B. Forcible Administration of Antipsychotic Drugs to Restore Competency
Next, we consider the question of whether the district court erred in holding that a pretrial detainee may be forcibly injected with antipsychotic medication for the sole purpose of rendering him competent to stand trial. This is an issue of first impression for this court. Cf. Papantony v. Hedrick, 215 F.3d 863, 865 (8th Cir.2000) (holding that in the context of a Bivens action, there is no clearly established right of a pre-trial detainee not to be forcibly administered antipsychotic drugs for the sole purpose of rendering him competent for trial). In Washington v. Harper, the Supreme Court recognized that individuals possess “a significant liberty interest in avoiding unwanted administration of antipsychotic drugs.” 494 U.S. 210, 221, 110 S.Ct. 1028, 108 L.Ed.2d 178 (1990); cf. United States v. Weston, 255 F.3d 873, 876 (D.C.Cir.2001) (citations omitted) (“The due process liberty interest in avoiding unwanted antipsychotic medication may be ‘significant,’ but it is not absolute.“). In Harper, a convicted prison inmate claimed that the State of Washington violated his due process rights by administering antipsychotic drugs against his will. 494 U.S. at 217, 110 S.Ct. 1028. The Court acknowledged that Harper had a liberty in-
In Riggins v. Nevada, the Court applied its Harper analysis to the issue of whether a pre-trial detainee may be forcibly injected with antipsychotic medication for the purpose of rendering him competent for trial. 504 U.S. 127, 112 S.Ct. 1810, 118 L.Ed.2d 479 (1992). In Riggins, a pre-trial detainee was forcibly administered the antipsychotic drug Mellaril after a Nevada district court denied the detainee‘s pre-trial motion to terminate the medication with a one-page order that gave no indication as to the court‘s rationale. See id. at 130-31, 112 S.Ct. 1810. A jury convicted Riggins,5 and he appealed, arguing that the forced administration of Mellaril denied him the ability to assist in his own defense and prejudicially affected his attitude, appearance and demeanor at trial. See id. at 131, 112 S.Ct. 1810. Riggins further argued that the prejudice was not justified because the state did not demonstrate a need to administer the drug, nor did it explore alternative treatments. The Supreme Court agreed, and held that Riggins‘s Fourteenth Amendment rights had been violated because the Nevada court did not acknowledge the detainee‘s liberty interest in freedom from unwanted medication, make any findings on the need for forced medication, and make findings on reasonable alternatives to antipsychotic medication. See id. at 136-37, 112 S.Ct. 1810. The Court also noted that forcible administration of antipsychotic drugs may have interfered with Riggins‘s Sixth Amendment right to a fair trial. See id. The Court, therefore, reversed and remanded the case.
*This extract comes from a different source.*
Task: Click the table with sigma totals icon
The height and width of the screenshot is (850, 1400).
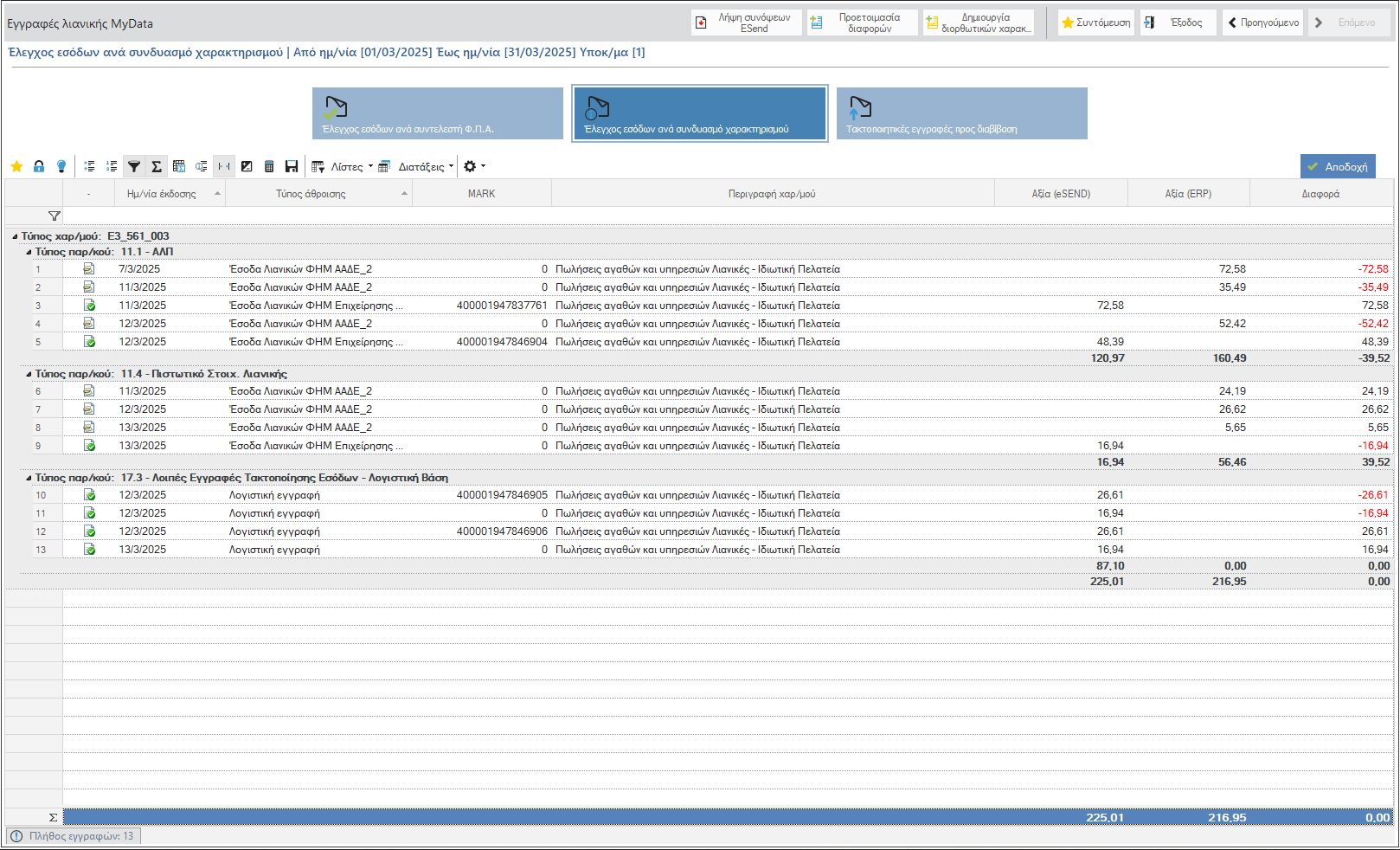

The Supreme Court did not have the opportunity to determine when involuntary medication could be used on a pre-trial detainee because the Nevada court offered the accused almost no protection against involuntary medication. The Supreme Court did note, however, that:
Under Harper, forcing antipsychotic drugs on a convicted prisoner is impermissible absent a finding of overriding justification and a determination of medical appropriateness. The Fourteenth Amendment guarantees at least as much protection to persons the state detains for trial. (Citation omitted).
... Nevada certainly would have satisfied due process if the prosecution had demonstrated, and the district court had found, that treatment with antipsychotic medication was medically appropriate and, considering less intrusive alternatives, essential for the sake of Riggins’ own safety or the safety of others. (Citation omitted). Similarly, the state might have been able to justify medically appropriate, involuntary treatment with the drug by establishing that it could not obtain an adjudication of Riggins’ guilt or innocence by using less intrusive means.
Based on this language, we conclude that subject to the limitations outlined below, the government may forcibly administer antipsychotic medication for the sole purpose of rendering a pre-trial detainee competent to stand trial without violating the accused‘s due process rights.
C. The Standard of Review for Forcible Administration of Antipsychotic Drugs.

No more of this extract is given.